- _Exercise goal_
Reproduce the rows from the line containing "Where should I click to: Click the red" through the line containing "pos(146,264)", inclusive, with nothing changed.

- _Excerpt from a dataset_
* begin *

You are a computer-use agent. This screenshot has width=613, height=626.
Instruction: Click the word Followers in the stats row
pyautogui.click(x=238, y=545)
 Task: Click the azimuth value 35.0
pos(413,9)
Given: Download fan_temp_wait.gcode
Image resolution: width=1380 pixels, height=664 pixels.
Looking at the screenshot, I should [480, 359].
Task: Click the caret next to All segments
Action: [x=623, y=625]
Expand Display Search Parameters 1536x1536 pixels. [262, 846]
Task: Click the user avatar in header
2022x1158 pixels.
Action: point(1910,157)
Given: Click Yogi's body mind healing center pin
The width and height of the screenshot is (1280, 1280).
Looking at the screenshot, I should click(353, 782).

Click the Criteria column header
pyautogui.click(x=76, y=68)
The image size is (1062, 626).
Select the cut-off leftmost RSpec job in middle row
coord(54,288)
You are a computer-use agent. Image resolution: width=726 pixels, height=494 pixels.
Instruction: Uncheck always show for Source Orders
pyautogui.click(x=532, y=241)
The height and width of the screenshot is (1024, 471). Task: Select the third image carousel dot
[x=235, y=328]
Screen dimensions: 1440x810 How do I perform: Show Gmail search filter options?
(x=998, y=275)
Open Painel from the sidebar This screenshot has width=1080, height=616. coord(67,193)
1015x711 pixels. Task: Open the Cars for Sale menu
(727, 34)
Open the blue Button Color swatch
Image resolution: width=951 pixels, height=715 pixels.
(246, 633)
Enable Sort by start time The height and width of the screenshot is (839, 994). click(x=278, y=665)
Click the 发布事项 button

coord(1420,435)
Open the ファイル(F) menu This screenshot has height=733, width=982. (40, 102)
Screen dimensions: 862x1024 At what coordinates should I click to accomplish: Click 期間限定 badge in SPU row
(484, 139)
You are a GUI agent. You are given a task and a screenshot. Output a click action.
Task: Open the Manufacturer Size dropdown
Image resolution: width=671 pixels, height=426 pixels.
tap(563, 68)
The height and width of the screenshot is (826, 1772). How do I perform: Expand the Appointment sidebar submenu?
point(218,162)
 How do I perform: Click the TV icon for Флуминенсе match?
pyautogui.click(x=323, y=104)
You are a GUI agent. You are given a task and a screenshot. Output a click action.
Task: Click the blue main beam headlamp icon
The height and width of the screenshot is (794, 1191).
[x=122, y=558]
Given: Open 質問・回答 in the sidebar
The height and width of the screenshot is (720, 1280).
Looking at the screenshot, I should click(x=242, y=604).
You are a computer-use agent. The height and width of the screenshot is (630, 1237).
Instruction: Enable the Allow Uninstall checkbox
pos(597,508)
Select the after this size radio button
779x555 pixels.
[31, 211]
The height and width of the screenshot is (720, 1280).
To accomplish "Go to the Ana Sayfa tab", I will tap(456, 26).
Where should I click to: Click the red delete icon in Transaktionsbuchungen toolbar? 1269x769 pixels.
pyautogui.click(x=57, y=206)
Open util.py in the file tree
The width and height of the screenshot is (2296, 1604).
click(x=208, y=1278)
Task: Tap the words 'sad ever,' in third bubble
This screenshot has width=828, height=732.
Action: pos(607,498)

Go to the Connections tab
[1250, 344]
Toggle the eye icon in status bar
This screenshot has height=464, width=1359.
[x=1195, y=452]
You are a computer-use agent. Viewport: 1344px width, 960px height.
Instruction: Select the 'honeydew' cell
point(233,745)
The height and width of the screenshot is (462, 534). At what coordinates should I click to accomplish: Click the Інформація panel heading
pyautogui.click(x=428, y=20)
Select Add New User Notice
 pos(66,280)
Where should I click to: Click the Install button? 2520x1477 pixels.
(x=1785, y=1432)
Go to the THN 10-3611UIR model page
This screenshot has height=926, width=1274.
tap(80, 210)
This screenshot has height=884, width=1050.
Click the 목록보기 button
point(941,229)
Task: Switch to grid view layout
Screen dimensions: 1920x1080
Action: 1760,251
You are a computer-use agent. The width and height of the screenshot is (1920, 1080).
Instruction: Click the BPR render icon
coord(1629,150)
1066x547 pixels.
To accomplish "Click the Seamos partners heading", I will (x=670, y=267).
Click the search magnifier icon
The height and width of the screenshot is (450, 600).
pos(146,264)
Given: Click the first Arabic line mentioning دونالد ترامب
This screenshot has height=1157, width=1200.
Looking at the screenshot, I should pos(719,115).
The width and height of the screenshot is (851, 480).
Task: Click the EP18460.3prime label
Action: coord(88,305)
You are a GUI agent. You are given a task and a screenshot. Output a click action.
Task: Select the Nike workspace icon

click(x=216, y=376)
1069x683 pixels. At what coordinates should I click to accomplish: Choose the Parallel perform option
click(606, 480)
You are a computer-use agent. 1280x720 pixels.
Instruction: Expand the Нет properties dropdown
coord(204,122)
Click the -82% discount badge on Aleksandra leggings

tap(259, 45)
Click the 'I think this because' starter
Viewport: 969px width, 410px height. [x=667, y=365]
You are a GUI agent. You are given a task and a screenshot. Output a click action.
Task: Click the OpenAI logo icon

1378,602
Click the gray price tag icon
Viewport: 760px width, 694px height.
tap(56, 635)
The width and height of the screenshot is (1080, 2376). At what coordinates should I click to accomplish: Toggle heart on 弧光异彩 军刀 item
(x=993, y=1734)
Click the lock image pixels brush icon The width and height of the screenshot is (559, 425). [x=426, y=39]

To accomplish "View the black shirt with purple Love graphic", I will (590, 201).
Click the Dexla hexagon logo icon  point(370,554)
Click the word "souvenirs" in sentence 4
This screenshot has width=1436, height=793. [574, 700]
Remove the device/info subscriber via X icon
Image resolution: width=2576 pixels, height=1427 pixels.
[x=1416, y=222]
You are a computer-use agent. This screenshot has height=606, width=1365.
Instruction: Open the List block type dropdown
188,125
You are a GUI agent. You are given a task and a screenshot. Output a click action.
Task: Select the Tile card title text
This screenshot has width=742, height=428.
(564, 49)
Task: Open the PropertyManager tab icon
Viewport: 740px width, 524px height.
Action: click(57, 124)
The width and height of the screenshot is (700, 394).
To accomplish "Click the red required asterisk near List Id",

* end *

- _Exercise result_
Where should I click to: Click the red delete icon in Transaktionsbuchungen toolbar? 1269x769 pixels.
pyautogui.click(x=57, y=206)
Open util.py in the file tree
The width and height of the screenshot is (2296, 1604).
click(x=208, y=1278)
Task: Tap the words 'sad ever,' in third bubble
This screenshot has width=828, height=732.
Action: pos(607,498)

Go to the Connections tab
[1250, 344]
Toggle the eye icon in status bar
This screenshot has height=464, width=1359.
[x=1195, y=452]
You are a computer-use agent. Viewport: 1344px width, 960px height.
Instruction: Select the 'honeydew' cell
point(233,745)
The height and width of the screenshot is (462, 534). At what coordinates should I click to accomplish: Click the Інформація panel heading
pyautogui.click(x=428, y=20)
Select Add New User Notice
 pos(66,280)
Where should I click to: Click the Install button? 2520x1477 pixels.
(x=1785, y=1432)
Go to the THN 10-3611UIR model page
This screenshot has height=926, width=1274.
tap(80, 210)
This screenshot has height=884, width=1050.
Click the 목록보기 button
point(941,229)
Task: Switch to grid view layout
Screen dimensions: 1920x1080
Action: 1760,251
You are a computer-use agent. The width and height of the screenshot is (1920, 1080).
Instruction: Click the BPR render icon
coord(1629,150)
1066x547 pixels.
To accomplish "Click the Seamos partners heading", I will (x=670, y=267).
Click the search magnifier icon
The height and width of the screenshot is (450, 600).
pos(146,264)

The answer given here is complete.